Last week the investment firm of Goldman Sachs made a very generous offer to the City of Philadelphia as part of its three-year-old, $500 million “10,000 Small Businesses” program.
Twenty million dollars would be invested, of which $5 million would go to fund small business educational programs at the Community College of Philadelphia for the next five years. Ten million dollars would be available for low-interest loans to qualifying small businesses through the Philadelphia Industrial Development Corp (PIDC). And the remainder would go to a Lancaster-based fund to make small-business loans in surrounding counties. According to Goldman Sachs, in the past three years more than 1,000 businesses in 10 cities either have received loans or completed the business-education curriculum through the program. Philadelphia is their eleventh.
Of course it’s wonderful for the city’s business community to receive this kind of money and help. And I’m sure some of our companies will benefit. But in my opinion, the effort is a waste. Why?
Because with all due respect to the Community College of Philadelphia, the people that could really benefit from Goldman Sach’s largess are today sitting in classrooms at Wharton, Temple and Villanova. And when they graduate many of them may likely become employees of Goldman Sachs, future investors, market movers and venture capitalists. But in New York, not Philadelphia.
Because that’s where Goldman Sachs is. That’s where the money is. The $20 million that was thrown our way in the form of “education programs” and “small business loans” is petty cash to this firm. They probably misplaced a similar amount since I began writing this essay. And wait…only 1,000 businesses have been affected over the past three years and 10 cities?

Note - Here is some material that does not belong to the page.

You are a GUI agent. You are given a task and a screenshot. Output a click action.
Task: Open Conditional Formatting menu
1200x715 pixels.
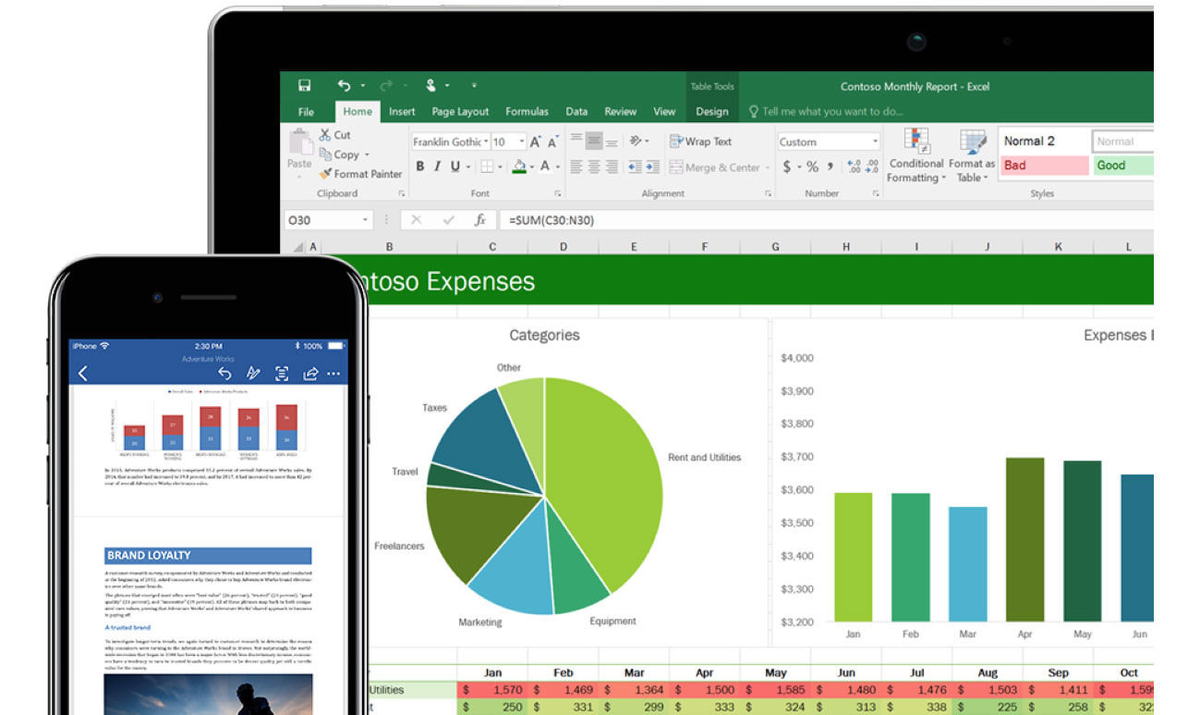coord(916,156)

At this rate there’s only another 27 years to go to achieve your goal of 10,000 businesses. The Eagles…the EAGLES…have a better chance of making the Super Bowl before then.
Let’s call it what it is: a great public relations program. But is it really helping Philadelphia? Really? Here’s what would help: if, like 40 other organizations in the area, a firm like Goldman Sachs took that same amount of money and invested it in a program like Philly Founded. This is an organization that, according to Brad Denenberg (one of the program’s chairs) “…is dedicated to helping build our startups’ businesses locally by letting the whole region know that we’re here, we are creating innovative products, and we’re open for business.” Denenberg wants to “…put Greater Philadelphia on the national map, demonstrating that we have everything it takes to compete with other great startup regions.”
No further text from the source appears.